In Cassandra, the partition key index, like any index, speeds up random access to data in the table. The partition key ensures record uniqueness, and may also control the order in which records are physically clustered, or stored by the database.
In Cassandra, each node maintains a partition index on tables of the data it manages.
Rows are assigned to nodes by the cluster-configured partitioner and the keyspace-configured replica placement strategy. Each node knows what ranges of keys each node manages. Requested rows can be efficiently located by scanning the indexes only on the relevant replicas.
An index in Cassandra refers to an index on column values. Cassandra implements an index as a hidden table, separate from the table that contains the values being indexed. Using CQL, you can create an index on a column after defining a table. The music service example shows how to create an index on the artists column of playlist, and then querying Cassandra for songs by a particular artist::
CREATE INDEX artist_names ON playlists( artist );
An index name is optional. If you provide an index name, such as artist_idx, the name must be unique within the keyspace. After creating an index for the artist column and inserting values into the playlists table, greater efficiency is achieved when you query Cassandra directly for artist by name, such as Fu Manchu:
SELECT * FROM playlists WHERE artist = 'Fu Manchu';
Using multiple indexes
For example purposes, let's say you can create multiple indexes, for example on album and title columns of the playlists table, and use multiple conditions in the WHERE clause to filter the results. In a real-world situation, these columns might not be good choices, depending on their cardinality, as described later:
CREATE INDEX album_name ON playlists ( album );
CREATE INDEX title_name ON playlists ( title );
SELECT * FROM playlists WHERE album = 'Roll Away' AND title = 'Outside Woman Blues' ALLOW FILTERING ;
When multiple occurrances of data match a condition in a WHERE clause, Cassandra selects the least-frequent occurrence of a condition for processing first for efficiency. For example, suppose data for Blind Joe Reynolds and Cream's versions of "Outside Woman Blues" were inserted into the playlists table. Cassandra queries on the album name first if there are fewer albums named Roll Away than there are songs called "Outside Woman Blues" in the database. When you attempt a potentially expensive query, such as searching a range of rows, Cassandra requires the ALLOW FILTERING directive.
When to use an index
Cassandra's built-in indexes are best on a table having many rows that contain the indexed value. The more unique values that exist in a particular column, the more overhead you will have, on average, to query and maintain the index. For example, suppose you had a playlists table with a billion songs and wanted to look up songs by the artist. Suppose in the real-word playlists table, many songs share the same column value for artist. The artist column is a good candidate for an index.
When not to use an index
Do not use an index to query a huge volume of records for a small number of results. For example, if you create an index on a high-cardinality column, which has many distinct values, a query between the fields will incur many seeks for very few results.
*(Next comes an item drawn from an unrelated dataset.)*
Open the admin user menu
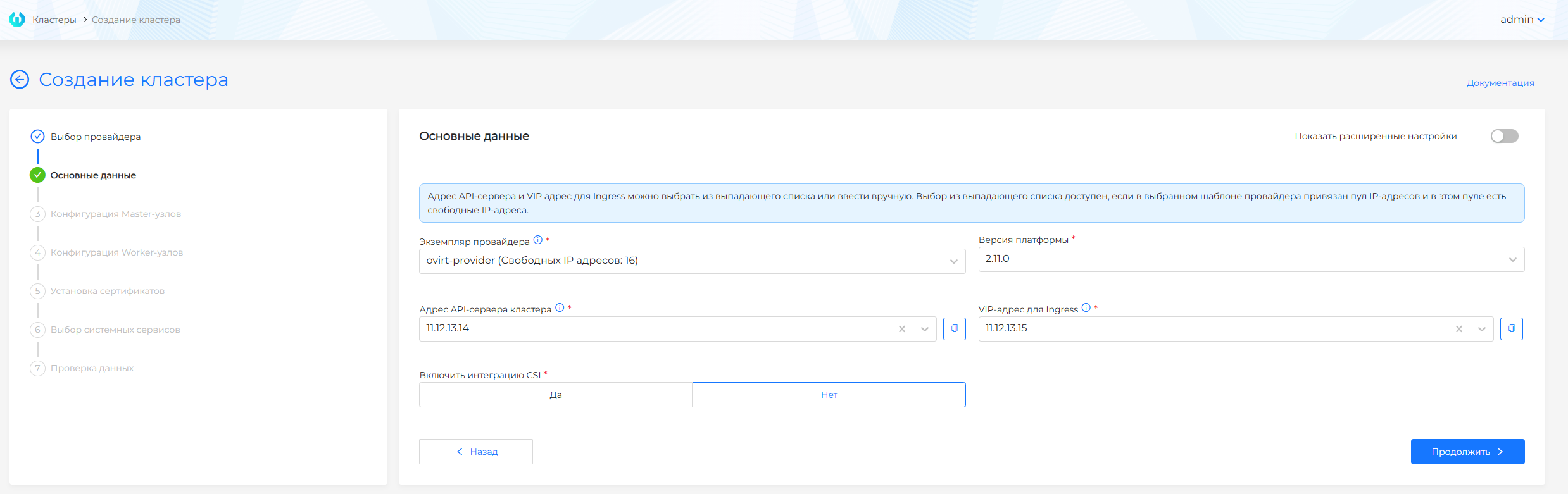Image resolution: width=1568 pixels, height=494 pixels. point(1522,20)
In the table with a billion users, looking up users by their email address (a value that is typically unique for each user) instead of by their state, is likely to be very inefficient. It would probably be more efficient to manually maintain the table as a form of an index instead of using the Cassandra built-in index. For columns containing unique data, it is sometimes fine performance-wise to use an index for convenience, as long as the query volume to the table having an indexed column is moderate and not under constant load.
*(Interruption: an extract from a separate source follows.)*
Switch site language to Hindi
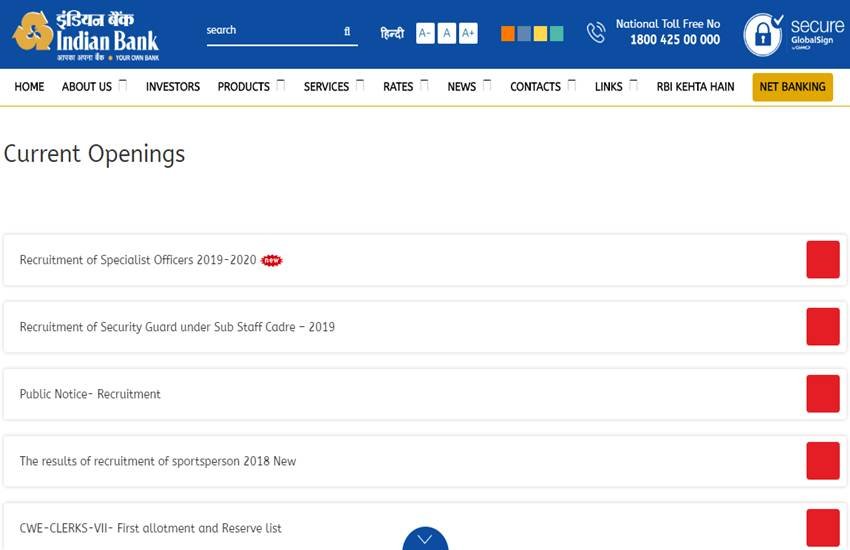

Naturally, there is no support for counter columns, in which every value is distinct.
Conversely, creating an index on an extremely low-cardinality column, such as a boolean column, does not make sense. Each value in the index becomes a single row in the index, resulting in a huge row for all the false values, for example. Indexing a multitude of indexed columns having foo = true and foo = false is not useful.
Building and maintaining indexes
An advantage of indexes is the operational ease of populating and maintaining the index. Indexes are built in the background automatically, without blocking reads or writes. Client-maintained tables as indexes must be created manually; for example, if the state column had been indexed by creating a table such as users_by_state, your client application would have to populate the table with data from the users table.
To perform a hot rebuild of an index, use the nodetool rebuild_index command.